» **What to do**: Rewrite only the lines starting at the one that contains "This screenshot has" and ending at the one that contains "at that location.", replacing "Describe" with "Identify" and leaving everything else unchanged.

» **Data for review**:

————————

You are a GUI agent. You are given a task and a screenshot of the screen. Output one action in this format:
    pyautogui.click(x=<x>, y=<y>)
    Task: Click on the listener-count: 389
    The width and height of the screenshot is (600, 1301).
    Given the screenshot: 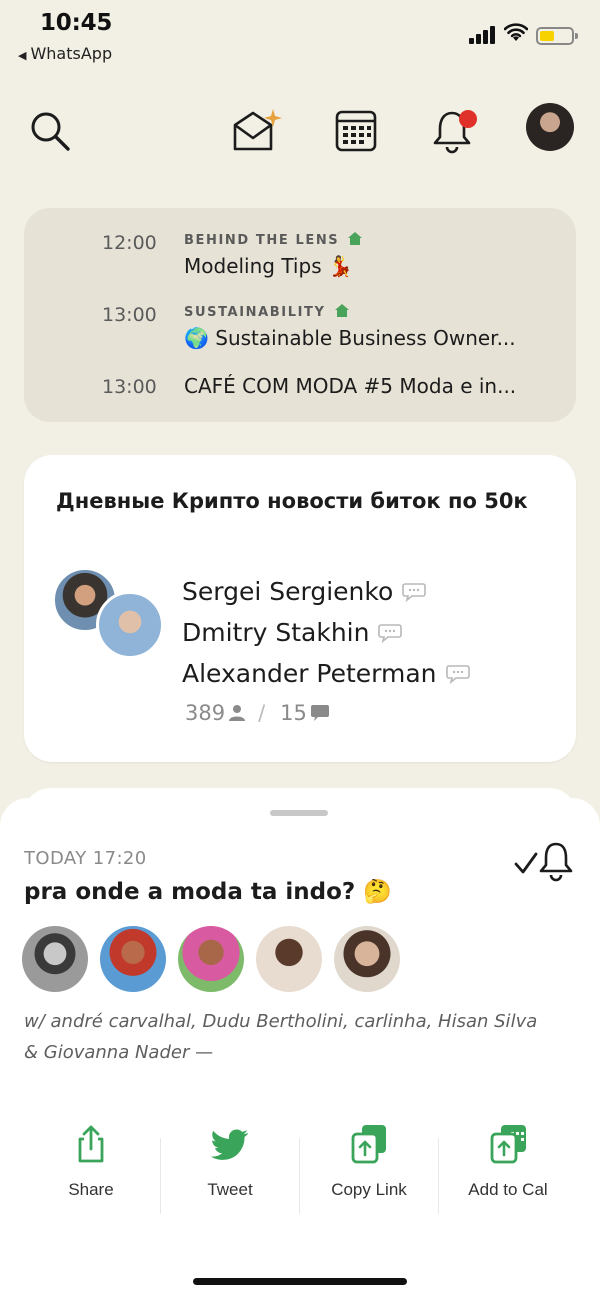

————————

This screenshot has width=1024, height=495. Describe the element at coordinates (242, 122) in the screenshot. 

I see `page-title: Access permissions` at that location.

————————

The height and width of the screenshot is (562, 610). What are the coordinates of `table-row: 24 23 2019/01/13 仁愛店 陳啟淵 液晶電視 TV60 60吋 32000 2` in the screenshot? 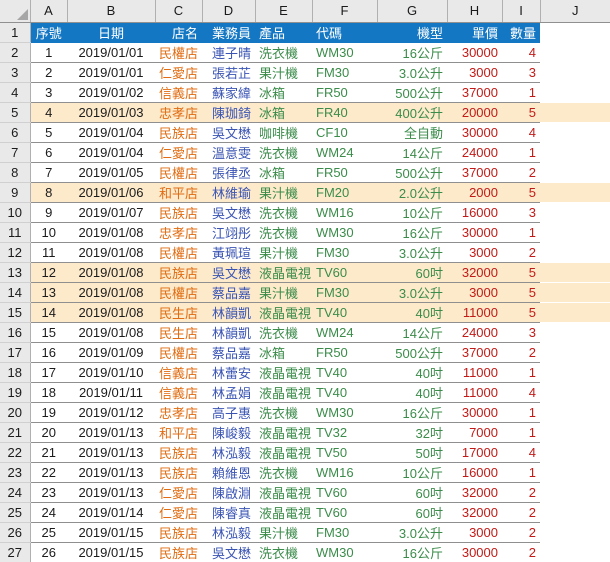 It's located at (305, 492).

————————

» **Solution for this problem**:
This screenshot has width=1024, height=495. Identify the element at coordinates (242, 122) in the screenshot. 

I see `page-title: Access permissions` at that location.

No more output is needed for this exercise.